===== Dataset records =====

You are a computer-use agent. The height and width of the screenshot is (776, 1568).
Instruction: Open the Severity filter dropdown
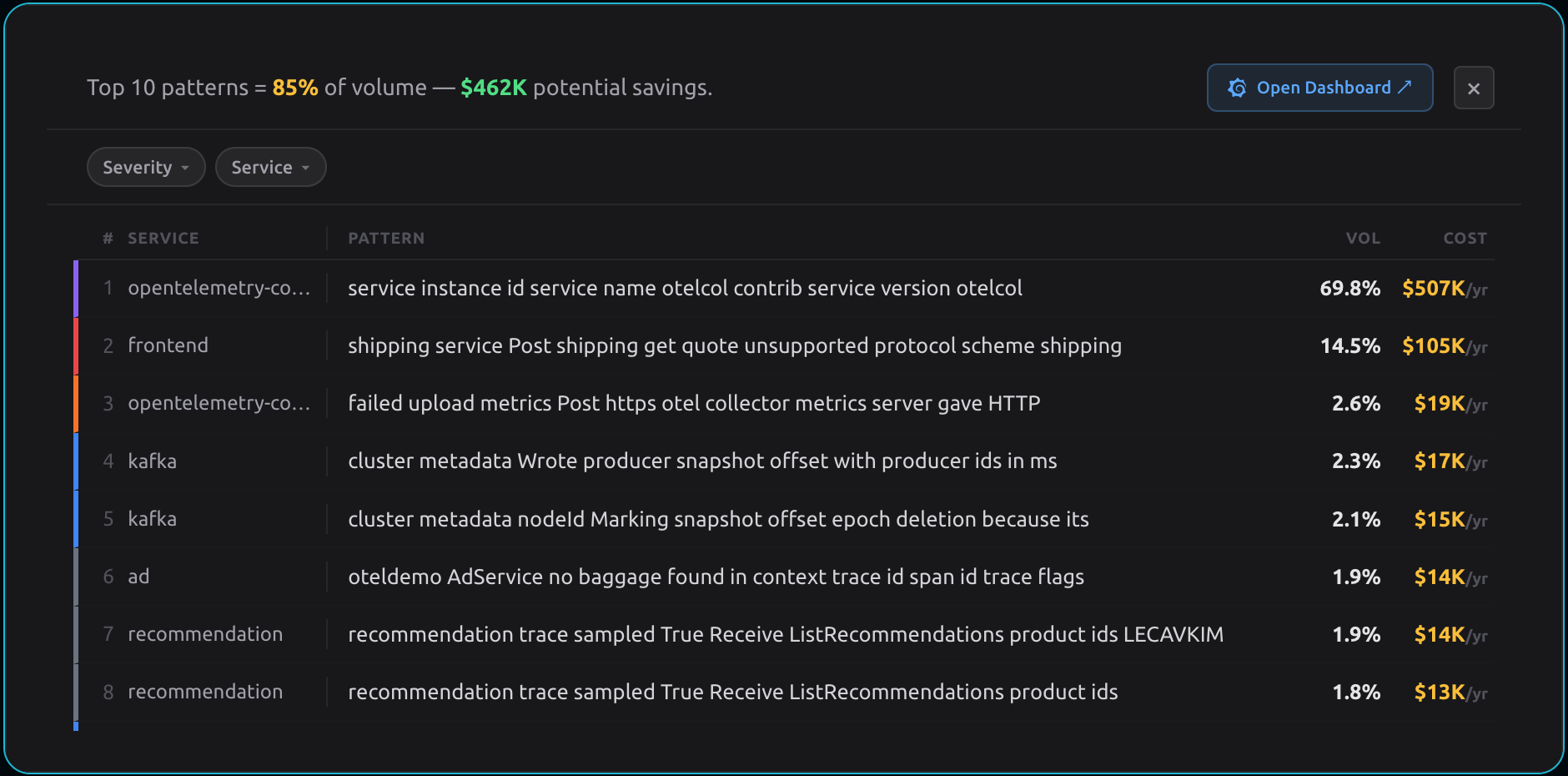coord(146,168)
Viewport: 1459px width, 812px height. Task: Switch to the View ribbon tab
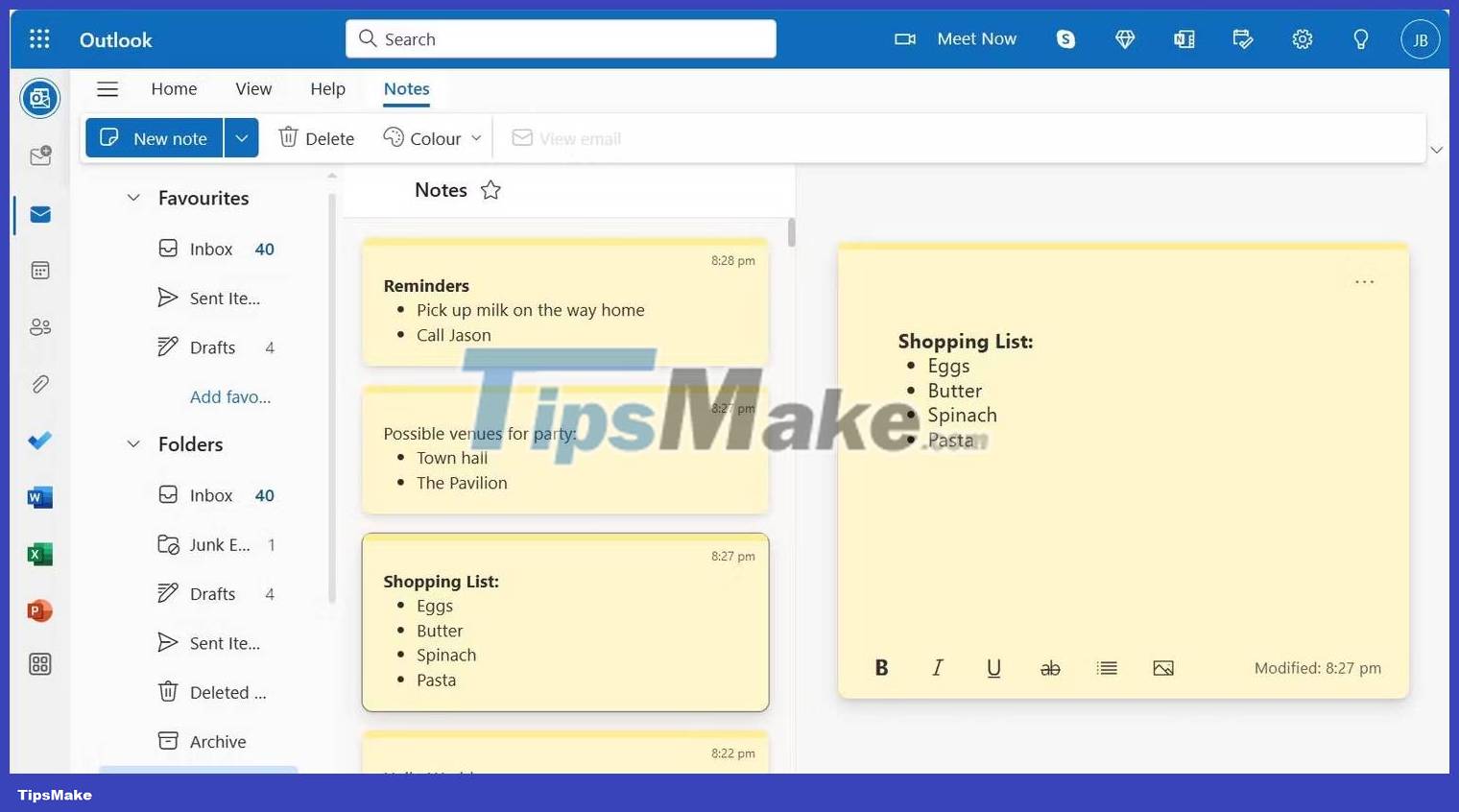pos(252,88)
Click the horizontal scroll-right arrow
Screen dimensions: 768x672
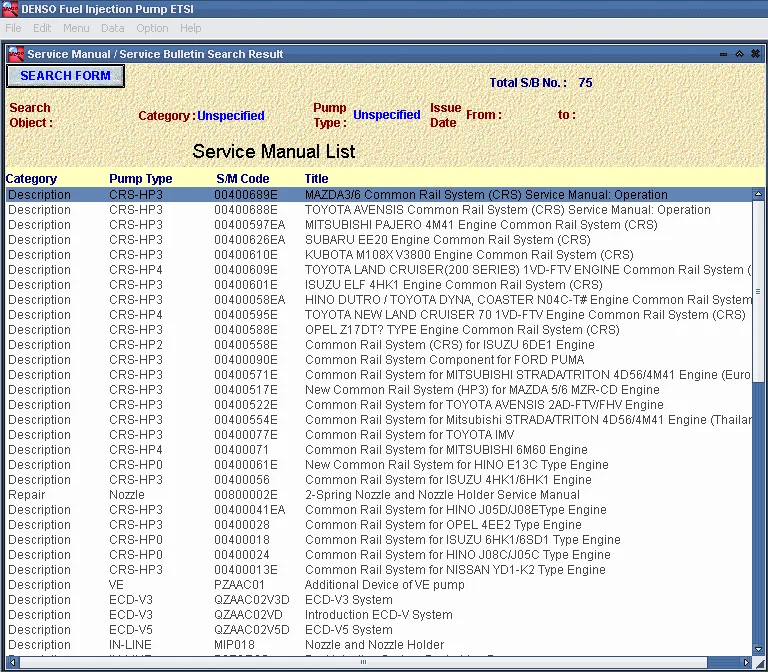click(x=744, y=662)
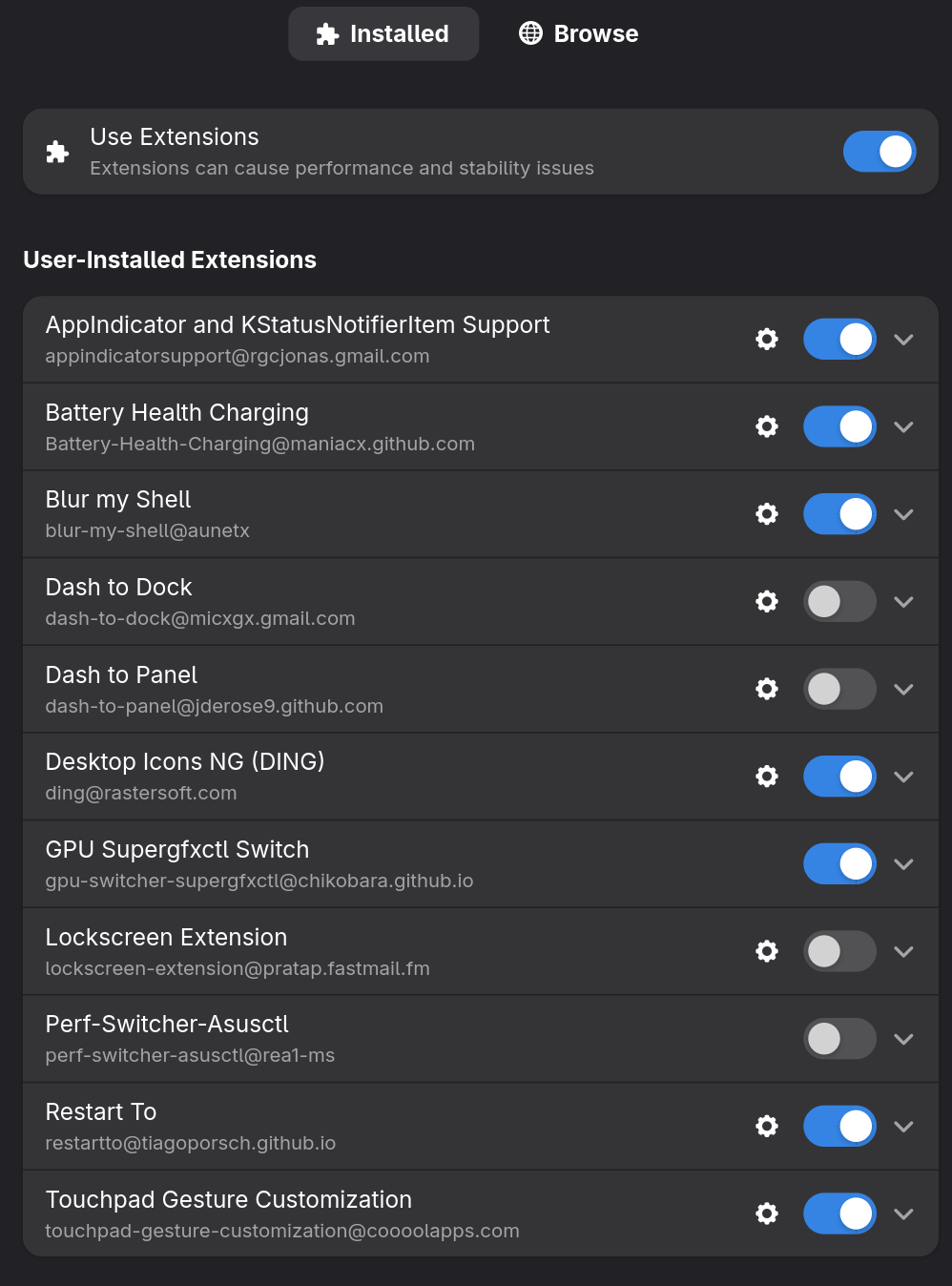952x1286 pixels.
Task: Click the Restart To extension name
Action: [x=101, y=1112]
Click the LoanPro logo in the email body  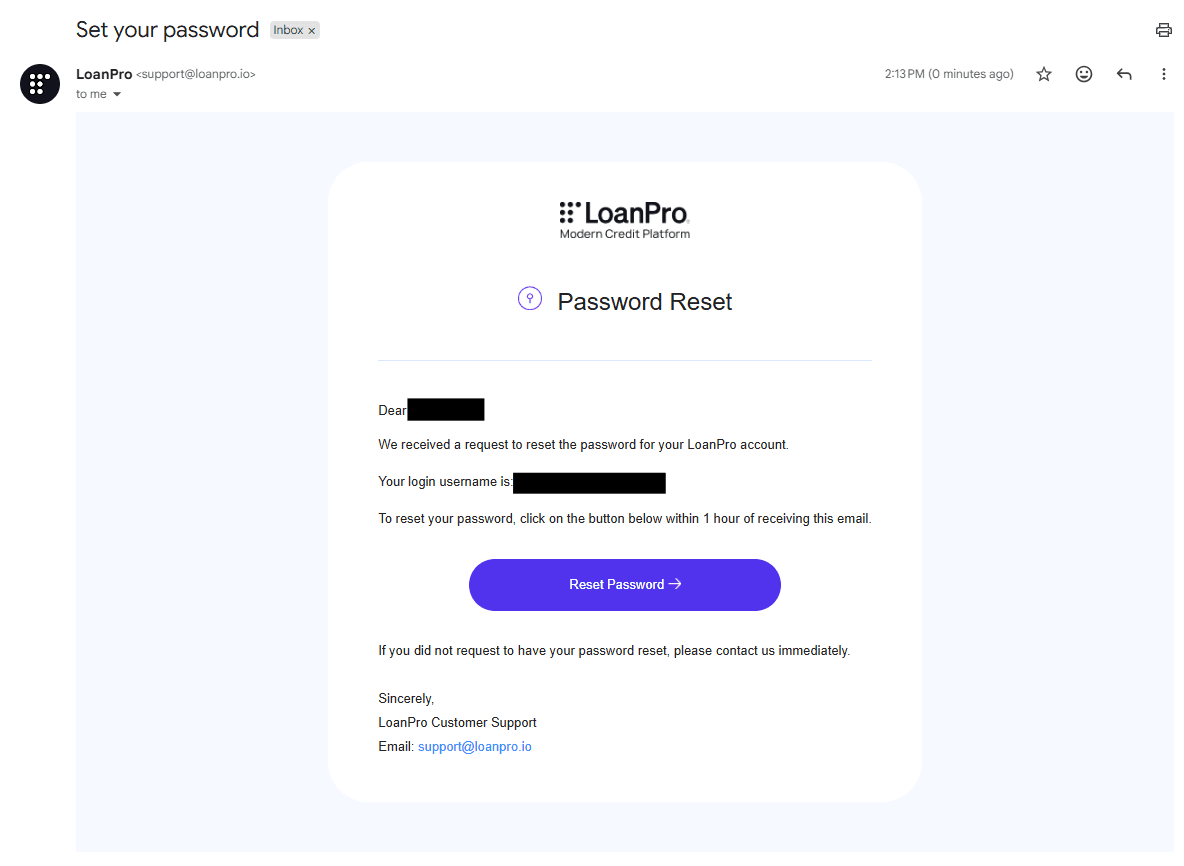tap(625, 220)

=====

* Prompt *
Starting with the first line of the records above and stopping after the line containing "Click the horizontal scroll-right arrow", repeat every line exactly and leave out the pictures.

* Answer to the exercise *
You are a computer-use agent. The height and width of the screenshot is (776, 1568).
Instruction: Open the Severity filter dropdown
coord(146,168)
Viewport: 1459px width, 812px height. Task: Switch to the View ribbon tab
pos(252,88)
Click the horizontal scroll-right arrow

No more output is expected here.